Abstract:
A module for encapsulating a microelectronic device has a polished mating surface around the periphery of the substrate on which is deposited at least one thin film sealband fabricated at a temperature no greater than about 400° C. The sealband has a thickness of less than about 0.001 in. and comprising a metal capable of wetting molten solder which has a melting point no greater than about 400° C. and adhering to the solder after solidification. A layer of the solder is disposed between the sealbands of the cap and substrate forming a hermetic seal for the module.

Description:
This is a divisional of applications Ser. No. 08/464,230 filed on Jun. 5, 1995, now U.S. Pat. No. 5,744,752. 
    
    
     BACKGROUND OF THE INVENTION 
     1. Field of the Invention 
     This invention relates to hermetic sealing of encapsulated microelectronic devices and in particular to a thin film sealband for sealing a ceramic substrate to a cap in a multi-chip module. 
     2. Description of Related Art 
     Hermetic sealing of single-chip modules (SCM) and multi-chip modules (MCM) has conventionally been made either by mechanical sealing or by thick metallic film sealbands which typically utilize high temperature, gold based solders. MCM-D modules are produced with thin film underlying wiring for the chips deposited on the substrate surface, for example, by alternately depositing thin film layers of organic dielectric material such as polyimides and thin film metal, wiring layers such as copper. For MCM-D modules, mechanical C-ring seals have been utilized in the past. The C-ring seal typically increases module cost due to the extra hardware required to support the substrate of the module as well as the additional substrate processing to create the flange for sealing. 

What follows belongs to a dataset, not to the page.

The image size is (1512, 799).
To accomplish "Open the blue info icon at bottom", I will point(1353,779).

     Hermetically sealed multi-chip modules made with ceramic based pastes to create the wiring layer (MCM-C modules) have utilized a thick (greater than 0.001 in.) film metal sealband and solder to hermetically seal the module and ceramic cap. To make the metal sealband, one or more layers of thick film metal paste may be screened onto the top layer of the ceramic MCM-C substrate and then sintered at high temperatures, generally above 500° C. It has been found that use of this thick film technology is not compatible with MCM-D module processing. The thick film seaband has a significant height which interferes with thin film processing of the wiring layers beneath the semiconductor chip. Also, the MCM-D substrate must be lapped and polished prior to thin film processing to create a smooth, planar surface. This process step would necessarily remove the thick film sealband. 

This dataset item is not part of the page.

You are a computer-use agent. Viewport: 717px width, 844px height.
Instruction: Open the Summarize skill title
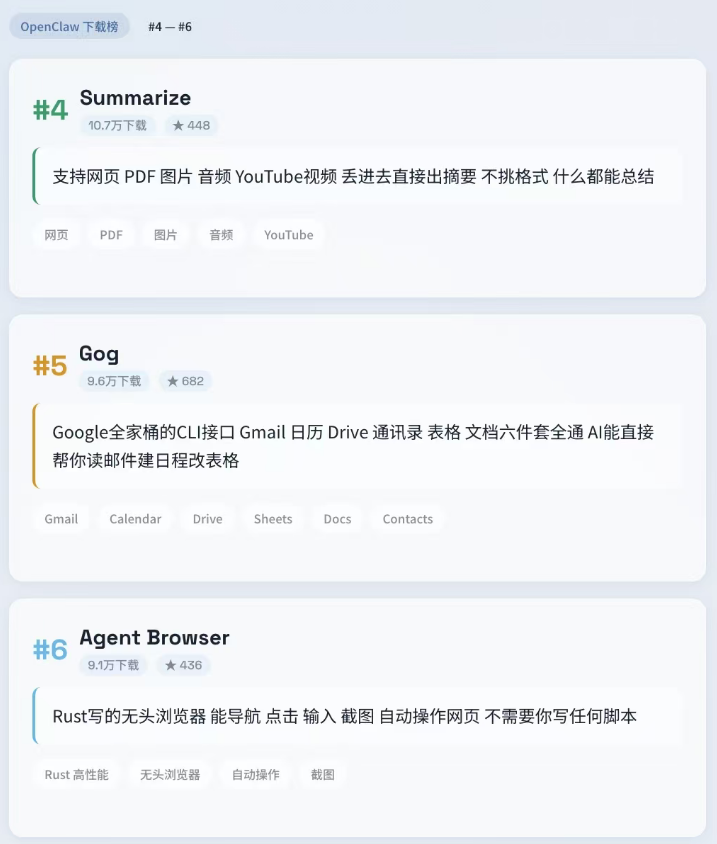click(x=135, y=98)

     Furthermore, prior art methods have not provided multiple rework capability for sealbands on MCM-C modules, i.e., they have generally not permitted the solder seal to be remelted and replaced in a course of modifying or repairing a module. 
     Bearing in mind the problems and deficiencies of the prior art, it is therefore an object of the present invention to provide an improved system and method of sealing for multi-chip modules employing thin film wiring layers for connecting the electronic chips thereon. 
     It is another object of the present invention to provide an improved system and method of sealing a module chip to a ceramic substrate which does not employ thick film technology. 
     A further object of the invention is to provide a method of sealing a module while maintaining a planar, smooth surface substrate during fabrication of thin film interconnect structures. 
     It is yet another object of the present invention to provide a low temperature fabrication process for module sealbands. 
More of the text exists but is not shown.